Xtreme LA: Adaptation and Resilience in Miami Beach
DECEMBER 11, 2018
Xtreme LA-Miami took place November 7-9, 2018 at Florida International University’s Miami Beach Urban Studios. The Xtreme LA Challenge is an annual event offered by Landscape Forms in partnership with LAF that brings together rising design professionals and students to create resilient design solutions for complex problems. The challenge this year focused on the critical intersection of Washington Avenue and Lincoln Road in the heart of Miami Beach where the challenges of climate change meet the opportunities of a highly diverse cultural and ecological environment. The teams delved deeply into local issues, meeting with local representatives, visiting nearby locations, and delivering final presentations to community stakeholders.
Below, LAF Board Member and 2018 Xtreme LA Team Leader Roberto Rovira reflects on his experience, the unique challenges of Xtreme LA-Miami, and the impact of intergenerational mentorship on the teams.
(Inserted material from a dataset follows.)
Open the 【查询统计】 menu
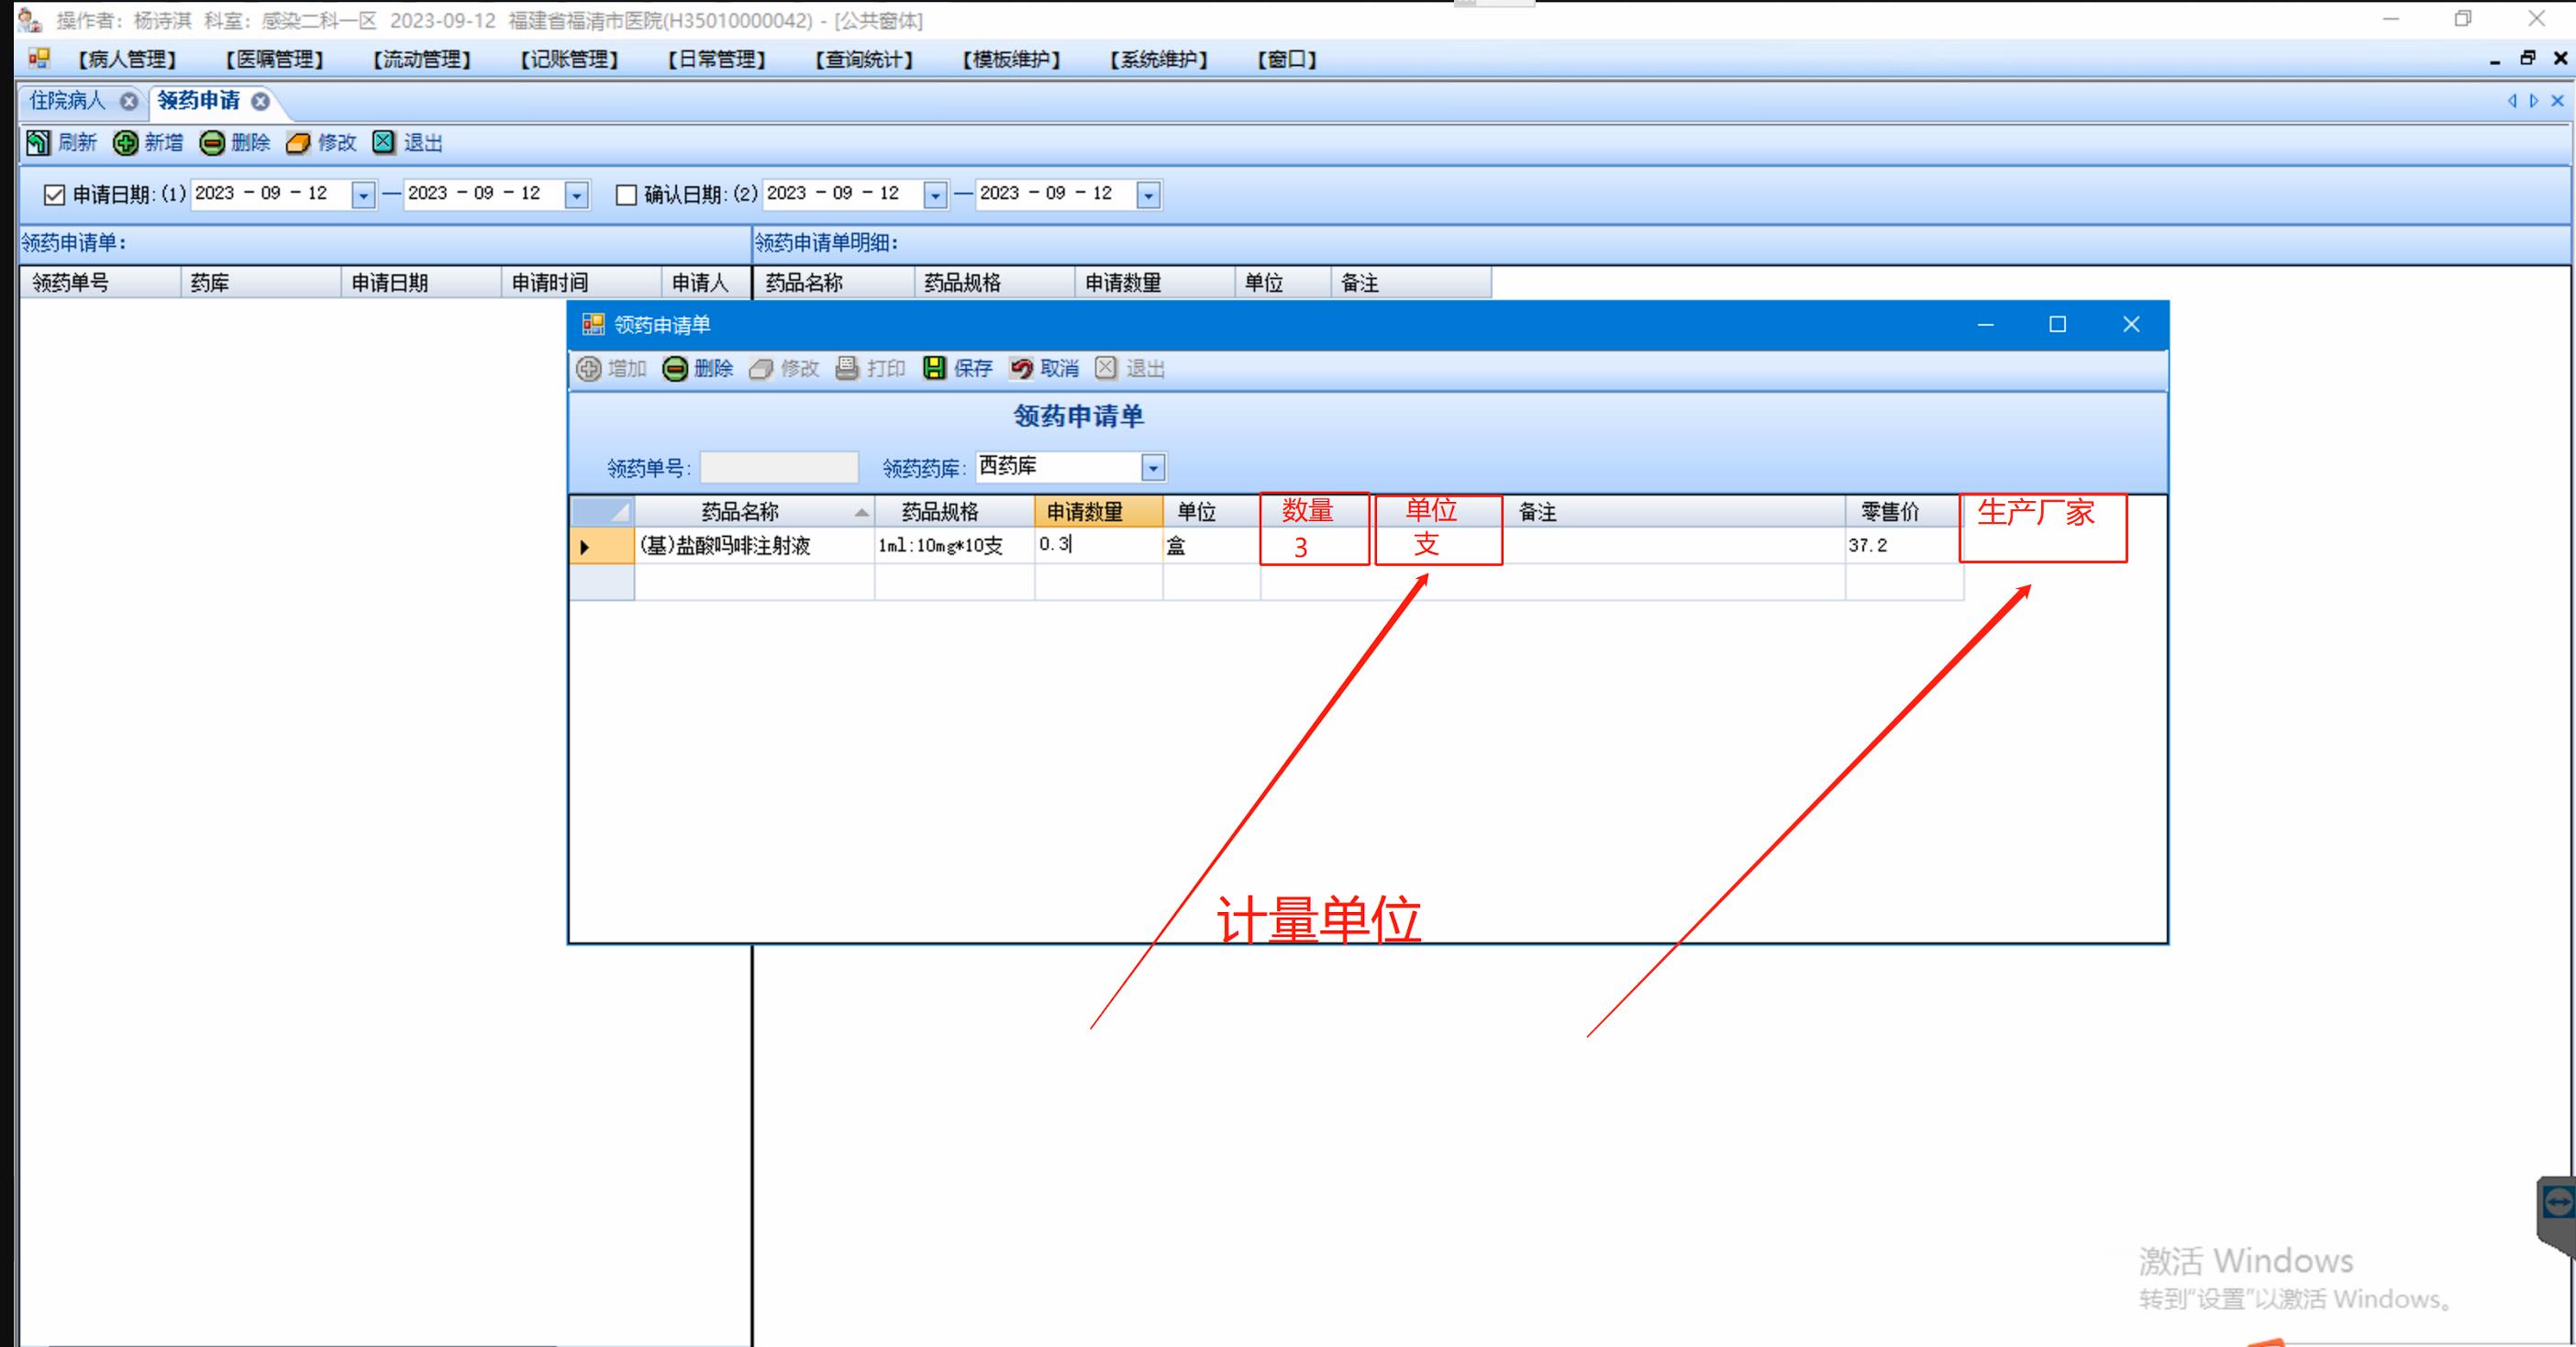2576x1347 pixels. coord(864,60)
Sunny days in South Beach can be disconcerting. A few short weeks after Xtreme LA-Miami, many of the spaces that our teams focused on during our intense three-day charrette were now part of the global cultural phenomenon known as Art Basel / Art Week – an event that brings hundreds of thousands of visitors from all corners of the world to Miami and has become an unparalleled economic engine with an estimated impact of over $2 billion to the region every year.
Destinations like South Florida can be natural facilitators of cultural and ecological exchange by virtue of their coastal location, as much as they can be remarkable paradigms for addressing existential threats like climate change and sea level rise. As mediators for a diverse public realm, designed spaces that are conceived with a holistic view as we tried to do during Xtreme LA have the potential to solve problems while also imparting poetics into the environments in which we live, work, play, and commune with the natural world.
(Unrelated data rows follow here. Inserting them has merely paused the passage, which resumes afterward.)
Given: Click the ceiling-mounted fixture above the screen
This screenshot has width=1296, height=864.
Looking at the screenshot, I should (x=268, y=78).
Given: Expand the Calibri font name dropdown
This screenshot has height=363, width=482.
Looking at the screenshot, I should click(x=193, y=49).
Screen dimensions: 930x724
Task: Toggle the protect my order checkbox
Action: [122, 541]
Among Xtreme LA-Miami’s aspirations was the desire to question how our surrounding environment can adapt in the short and the long term and bring us together in the face of extreme challenges. As a condensed design process, Xtreme LA allowed us to focus on a tangible, nearby site and timely topic in a collaborative and high-energy environment where the natural combustion of up-and-coming students and top-notch young professionals made bold and innovative ideas the welcome standard. The diverse insights of back-to-back presentations from a city planner, an environmental scientist, and a business leader helped kicked things off and communicated their critical insights. The compressed and unforgiving timeline of deliverables, bookended with tight outbound flight schedules, ensured that solutions found their way to the final pinup and cemented friendships that will last for many years to come, I’m sure.
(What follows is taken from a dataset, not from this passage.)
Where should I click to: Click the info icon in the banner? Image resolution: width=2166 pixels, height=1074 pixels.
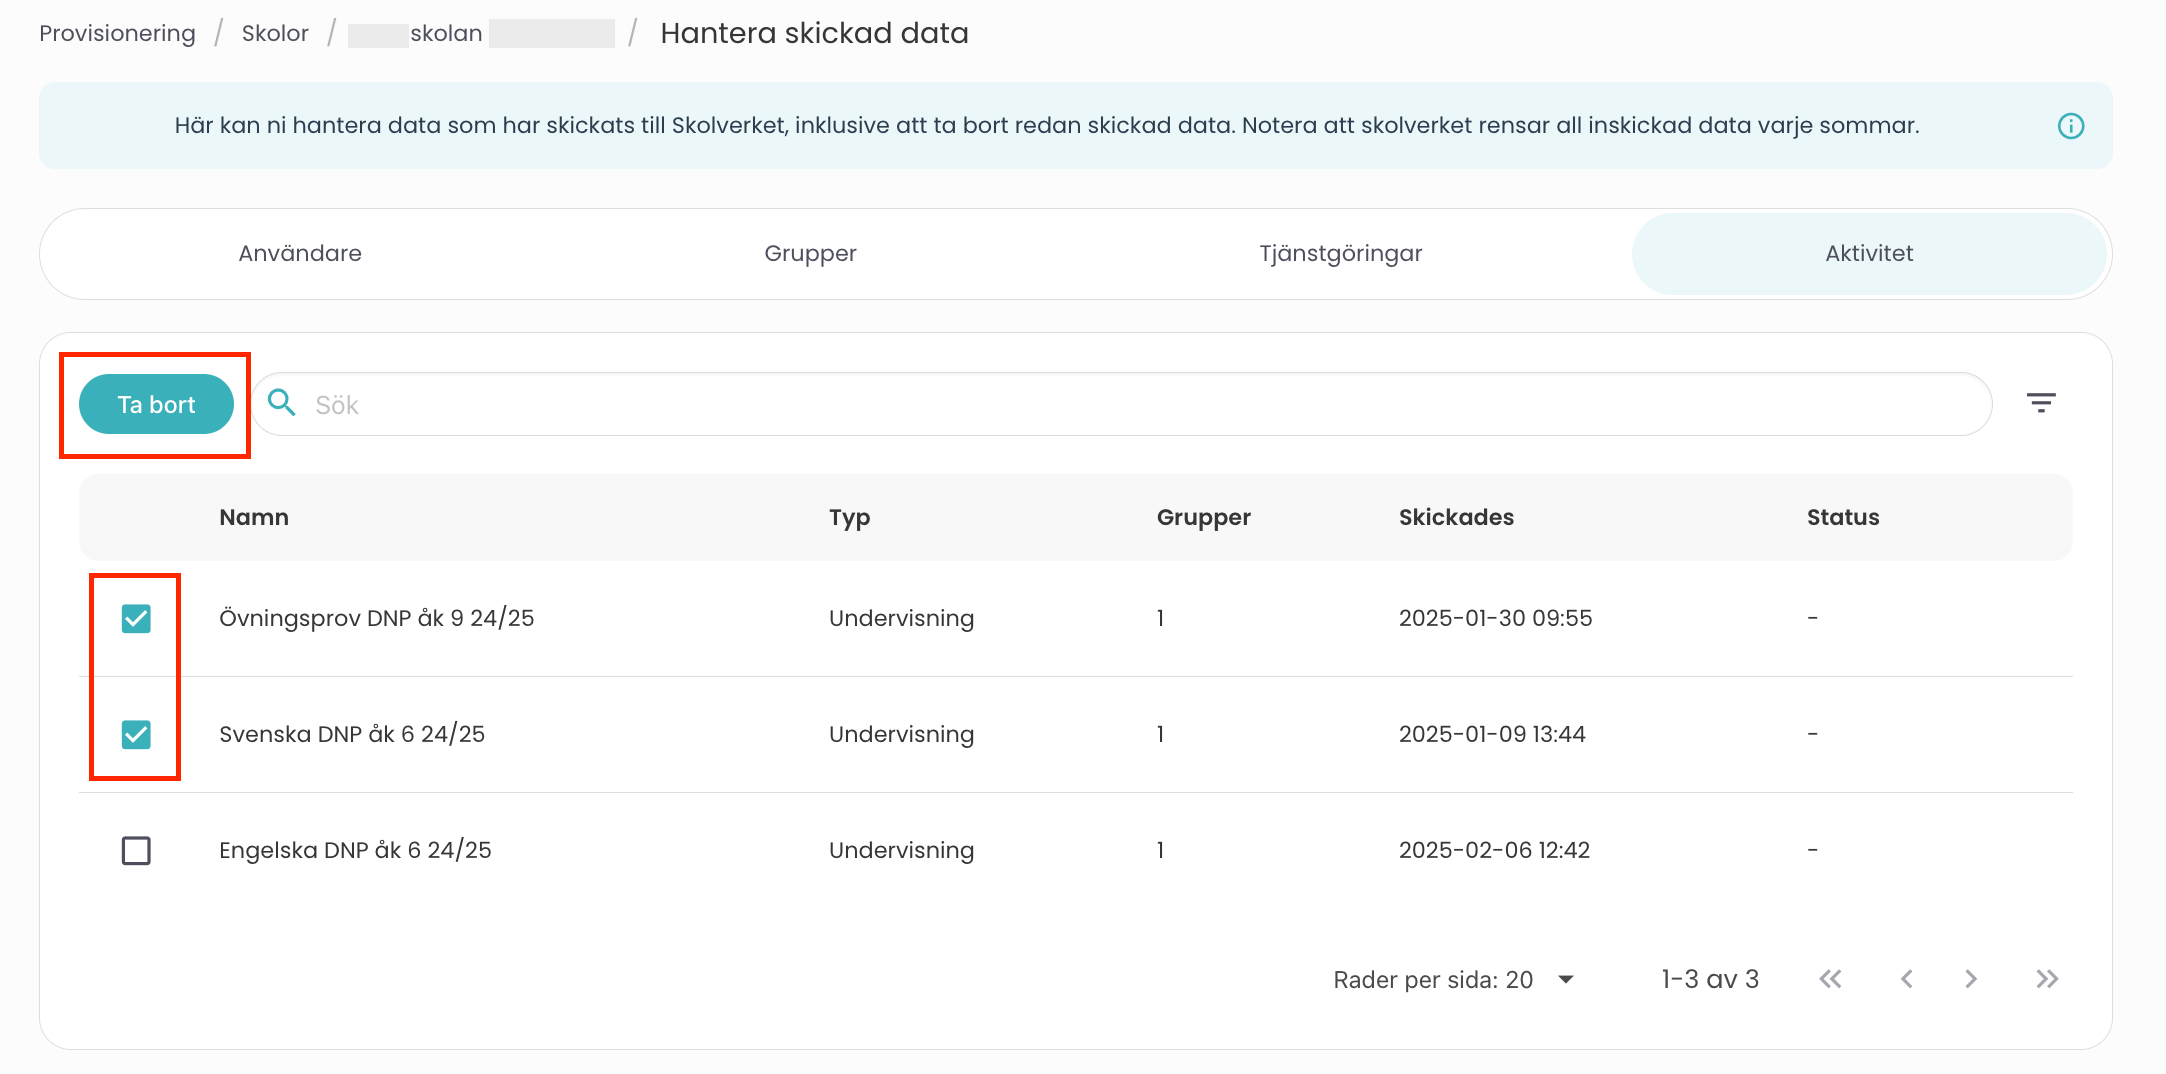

In guiding the two groups, Team Leaders Richard Hindle, Assistant Professor of Landscape Architecture at UC Berkeley, and I prioritized an elemental approach that began by surveying the components of a Miami Beach intersection that combines proximities to high profile cultural institutions with notable pedestrian corridors and commerce. As a result of multiple site visits over the course of the charrette, the site footprint naturally expanded to the eastern boundary of the ocean a few blocks away.
Whereas we began with a survey of existing masterplans and a stream of consciousness listing of site elements and peculiarities ranging from light posts and storm drains to tree carvings and signage, the teams’ final proposals ultimately reassessed the fundamental building blocks of the corridor. They reimagined the site’s famous concrete follies as a resilient network of urban tools that could be deployed for shelter, energy generation, water filtration, and habitat, while also delighting the senses with color and access to higher ground as needed. The teams also rethought the default treatment of the end of the corridor as it reaches the ocean as much more than a vehicular drop-off by celebrating its significance as a new ecological plaza where natural systems would be visibly unleashed as a resilient strategy for storm surge protection and stormwater filtration.
Both schemes shared a vision for simultaneously providing spaces for social interaction, integration, resilience, and shelter, while also embracing these as opportunities that define a new kind of public space that performs as it captivates and inspires–an admirable aspiration that hopefully extends well beyond Xtreme LA Miami no matter the place or the weather.
The work of the 2018 Xtreme LA Challenge teams will be featured in an upcoming white paper and video to be released by Landscape Forms.